When you deploy new code, there's always the potential for issues to come up. Many developers use Canary deployments to incrementally release new features to subgroups of users. If problems arise, only a small group of users is affected.

While Canary deployments are lower risk than deploying to all users at once, it's still important to monitor your deployments. In this post, you will learn how to use New Relic to drive your Canary releases, making your application deployment safer, faster, and easier to set up, and ensuring that only healthy versions of your application go into production.

This post assumes you are already using Kubernetes (also known as K8s), Docker, Service Mesh, and Canary. You’ll get an overview of Argo Rollouts Analysis powered by New Relic AIOps Proactive Detection. All examples presented are specific to this demo application. You will need to create your own recipe for your Canary releases. You can follow along with this tutorial using this GitHub repository.

Requirements

Installing Argo Rollouts

Argo Rollouts is described as “a Kubernetes controller and set of CRDs which provide advanced deployment capabilities such as blue-green, canary, canary analysis, experimentation, and progressive delivery features to Kubernetes.” Learn more about Argo Rollouts’ features.

To install Argo Rollouts, input the following commands:

$ kubectl create namespace argo-rollouts
$ kubectl apply -n argo-rollouts -f https://raw.githubusercontent.com/argoproj/argo-rollouts/stable/manifests/install.yaml

This creates a new K8s namespace named argo-rollouts where the Argo Rollouts controller will run. The kubectl plugin can be installed using Brew by running on the terminal brew install argoproj/tap/kubectl-argo-rollouts. More instructions on how to install the Argo Rollouts can be found in the official documentation.
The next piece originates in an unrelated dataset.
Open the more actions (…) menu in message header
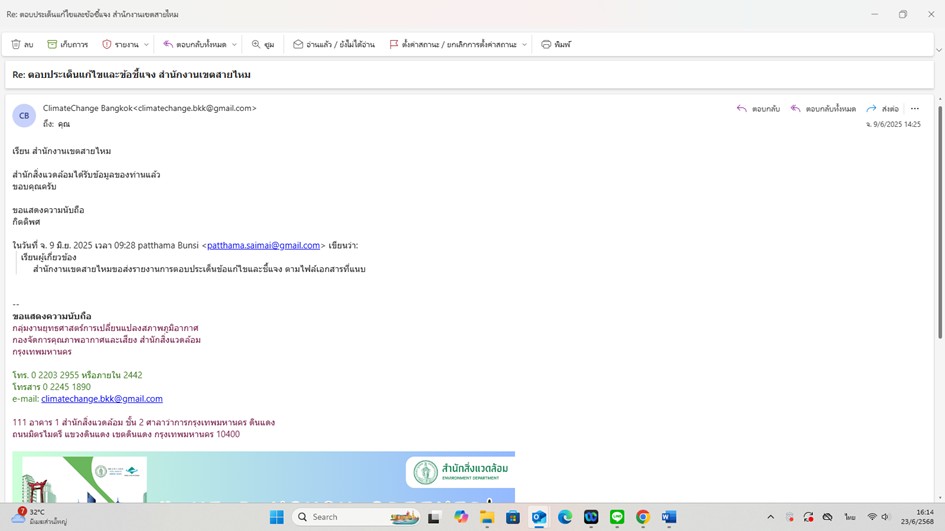pyautogui.click(x=914, y=109)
Setting up host-level traffic splitting for Canaries

This tutorial will use a host-level traffic splitting approach that splits the traffic between a Canary and a stable service. To use this approach, you will need to create the following Kubernetes resources:

  • Istio Gateway
  • Service (Canary)
  • Service (stable)
  • Istio VirtualService
  • Rollout

The ingress Istio gateway receives our application HTTP connections on port 80. For simplicity's sake, it is bound to all hosts (*):

$ kubectl apply -f https://raw.githubusercontent.com/edmocosta/newrelic-rollouts-demo/master/gateway.yaml

Next, run the following command:

$ kubectl apply -f https://raw.githubusercontent.com/edmocosta/newrelic-rollouts-demo/master/services.yaml

This manifest creates two K8s Services for both versions, nr-rollouts-demo-canary and nr-rollouts-demo-stable. The selector of these Services (app: nr-rollouts-demo) will be modified by the Rollout during an update to target the Canary and stable ReplicaSet pods.
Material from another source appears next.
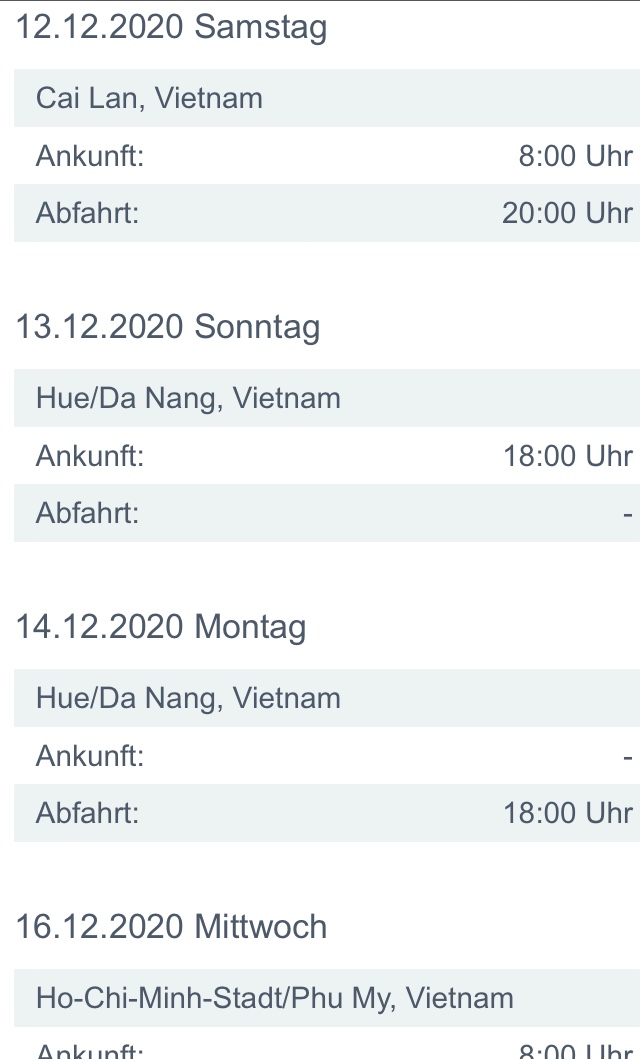Tap the Abfahrt label under Samstag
Next, you need to create a VirtualService (nr-rollouts-demo-virtualservice) that defines the application traffic routing rules. Argo Rollouts continuously modifies this virtual service, such as when you set the desired Canary weight. Initially, 100% of the traffic will be routed to the stable version. Run this command to create the virtual service:

$ kubectl apply -f https://raw.githubusercontent.com/edmocosta/newrelic-rollouts-demo/master/virtualservice.yaml

Argo Rollouts New Relic Analysis requires a K8s Secret containing your Account ID, Personal Key, and Region (us or eu) to run the analysis against your account's data. New Relic also needs another K8s Secret to enter your New Relic License Key and pass it over to the demo application with an environment variable.

$ kubectl apply -f - <<EOF
apiVersion: v1
kind: Secret
metadata:
  name: newrelic-rollouts
  namespace: argo-rollouts
type: Opaque
stringData:
  personal-api-key: "<YOUR-PERSONAL-KEY>"
  region: "<YOUR-REGION>"
  account-id: "<YOUR-ACCOUNT-ID>"
---
apiVersion: v1
kind: Secret
metadata:
  name: newrelic
type: Opaque
stringData:
  license-key: "<YOUR-LICENSE-KEY>"
EOF

Setting up Argo Rollouts analysis

Argo Rollouts provides several ways to perform analysis and drive progressive delivery. This example focuses on New Relic's Proactive Detection and events reported by APM. Both data sources work out of the box.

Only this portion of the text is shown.